Crash in rabbit_mgmt_external_stats:init (bad argument) (3.6.14)

1,377 views
Skip to first unread message

Måns Andersson

unread,
Dec 28, 2017, 1:59:43 AM12/28/17
to rabbitmq-users
Hi,

Just upgraded to 3.6.14 yesterday (from 3.6.2) and are now seeing crash reports in my log file that I don't remember seeing before. Has anyone else seen these and should I be worried?
I'm running RabbitMq on Windows with Erlang OTP 20.2 in a cluster of 3 servers.

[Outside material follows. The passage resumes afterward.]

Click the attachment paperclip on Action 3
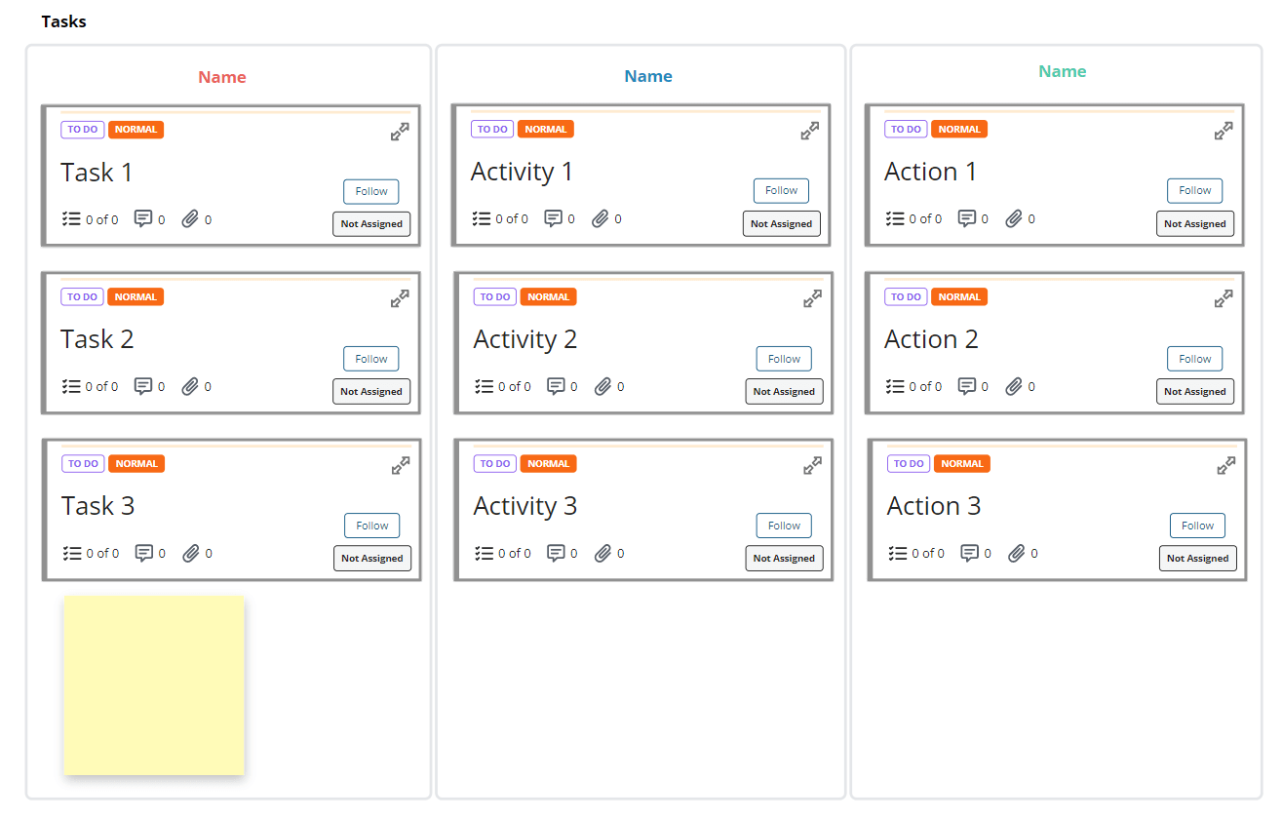 pos(1016,553)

=CRASH REPORT==== 27-Dec-2017::16:59:38 ===
  crasher:
    initial call: rabbit_mgmt_external_stats:init/1
    pid: <0.492.0>
    registered_name: rabbit_mgmt_external_stats
    exception error: bad argument
      in function  port_command/2
         called as port_command(#Port<0.32201>,[])
      in call from os:cmd/1 (os.erl, line 242)
      in call from rabbit_mgmt_external_stats:get_used_fd/1 (src/rabbit_mgmt_external_stats.erl, line 132)
      in call from rabbit_mgmt_external_stats:get_used_fd/0 (src/rabbit_mgmt_external_stats.erl, line 60)
      in call from rabbit_mgmt_external_stats:'-infos/2-lc$^0/1-0-'/2 (src/rabbit_mgmt_external_stats.erl, line 174)
      in call from rabbit_mgmt_external_stats:emit_update/1 (src/rabbit_mgmt_external_stats.erl, line 369)
      in call from rabbit_mgmt_external_stats:handle_info/2 (src/rabbit_mgmt_external_stats.erl, line 356)
      in call from gen_server:try_dispatch/4 (gen_server.erl, line 616)
    ancestors: [rabbit_mgmt_agent_sup,rabbit_mgmt_agent_sup_sup,<0.480.0>]
    message_queue_len: 1
    messages: [{'DOWN',#Ref<0.3329576275.3491758083.65367>,port,
                          #Port<0.32201>,normal}]
    links: [<0.482.0>]
    dictionary: [{logged_used_fd_error,true}]
    trap_exit: false
    status: running
    heap_size: 2586
    stack_size: 27
    reductions: 7745867
  neighbours:

=SUPERVISOR REPORT==== 27-Dec-2017::16:59:38 ===
     Supervisor: {local,rabbit_mgmt_agent_sup}
     Context:    child_terminated
     Reason:     {badarg,
                     [{erlang,port_command,
                          [#Port<0.32201>,[]],
                          [{file,"erlang.erl"},{line,3042}]},
                      {os,cmd,1,[{file,"os.erl"},{line,242}]},
                      {rabbit_mgmt_external_stats,get_used_fd,1,
                          [{file,"src/rabbit_mgmt_external_stats.erl"},
                           {line,132}]},
                      {rabbit_mgmt_external_stats,get_used_fd,0,
                          [{file,"src/rabbit_mgmt_external_stats.erl"},
                           {line,60}]},
                      {rabbit_mgmt_external_stats,'-infos/2-lc$^0/1-0-',2,
                          [{file,"src/rabbit_mgmt_external_stats.erl"},
                           {line,174}]},
                      {rabbit_mgmt_external_stats,emit_update,1,
                          [{file,"src/rabbit_mgmt_external_stats.erl"},
                           {line,369}]},
                      {rabbit_mgmt_external_stats,handle_info,2,
                          [{file,"src/rabbit_mgmt_external_stats.erl"},
                           {line,356}]},
                      {gen_server,try_dispatch,4,
                          [{file,"gen_server.erl"},{line,616}]}]}
     Offender:   [{pid,<0.492.0>},
                  {id,rabbit_mgmt_external_stats},
                  {mfargs,{rabbit_mgmt_external_stats,start_link,[]}},
                  {restart_type,permanent},
                  {shutdown,5000},
                  {child_type,worker}]

Michael Klishin

unread,
Dec 28, 2017, 9:13:32 AM12/28/17
to rabbitm...@googlegroups.com
For starters, 20.2 is not a version we officially support [1].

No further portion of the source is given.